* [Activity]:
Retype exactly the lines from the one with "Viewport: 687px width, 1485px height." down to the final line of the material below, both included, and nothing more.
Top of Data supplied
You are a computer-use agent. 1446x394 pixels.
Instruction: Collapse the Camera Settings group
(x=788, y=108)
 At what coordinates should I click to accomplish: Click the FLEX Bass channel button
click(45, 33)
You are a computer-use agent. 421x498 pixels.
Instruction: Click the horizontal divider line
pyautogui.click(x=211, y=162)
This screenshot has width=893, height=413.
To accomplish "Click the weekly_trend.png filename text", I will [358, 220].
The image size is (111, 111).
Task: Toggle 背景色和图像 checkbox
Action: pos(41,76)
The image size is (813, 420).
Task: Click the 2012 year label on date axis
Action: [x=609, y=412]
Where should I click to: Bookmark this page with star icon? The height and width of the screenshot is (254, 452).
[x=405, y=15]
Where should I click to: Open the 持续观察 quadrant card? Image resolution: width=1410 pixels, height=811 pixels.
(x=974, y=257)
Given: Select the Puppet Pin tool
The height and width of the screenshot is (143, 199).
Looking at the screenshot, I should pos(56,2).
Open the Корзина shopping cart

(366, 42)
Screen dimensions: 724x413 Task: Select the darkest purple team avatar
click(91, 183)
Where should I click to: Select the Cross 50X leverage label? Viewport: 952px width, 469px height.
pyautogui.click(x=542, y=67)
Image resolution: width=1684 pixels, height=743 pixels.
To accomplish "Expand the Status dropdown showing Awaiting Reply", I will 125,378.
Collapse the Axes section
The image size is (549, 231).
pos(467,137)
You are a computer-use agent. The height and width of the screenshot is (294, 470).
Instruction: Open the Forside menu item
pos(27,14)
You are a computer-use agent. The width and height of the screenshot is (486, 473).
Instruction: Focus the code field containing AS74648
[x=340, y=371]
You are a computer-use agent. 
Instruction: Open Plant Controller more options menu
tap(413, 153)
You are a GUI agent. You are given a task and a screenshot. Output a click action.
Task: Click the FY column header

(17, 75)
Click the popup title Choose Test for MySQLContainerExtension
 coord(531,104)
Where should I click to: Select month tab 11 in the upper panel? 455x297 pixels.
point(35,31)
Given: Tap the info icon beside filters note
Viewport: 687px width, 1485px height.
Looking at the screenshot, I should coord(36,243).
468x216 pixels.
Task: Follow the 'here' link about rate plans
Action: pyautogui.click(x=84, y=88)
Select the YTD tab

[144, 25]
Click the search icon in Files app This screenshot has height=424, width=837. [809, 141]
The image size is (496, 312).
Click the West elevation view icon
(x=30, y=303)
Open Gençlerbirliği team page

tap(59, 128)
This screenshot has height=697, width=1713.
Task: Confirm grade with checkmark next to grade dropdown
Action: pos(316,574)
Bottom of Data supplied
* [Your response]:
Viewport: 687px width, 1485px height.
Looking at the screenshot, I should coord(36,243).
468x216 pixels.
Task: Follow the 'here' link about rate plans
Action: pyautogui.click(x=84, y=88)
Select the YTD tab

[144, 25]
Click the search icon in Files app This screenshot has height=424, width=837. [809, 141]
The image size is (496, 312).
Click the West elevation view icon
(x=30, y=303)
Open Gençlerbirliği team page

tap(59, 128)
This screenshot has height=697, width=1713.
Task: Confirm grade with checkmark next to grade dropdown
Action: pos(316,574)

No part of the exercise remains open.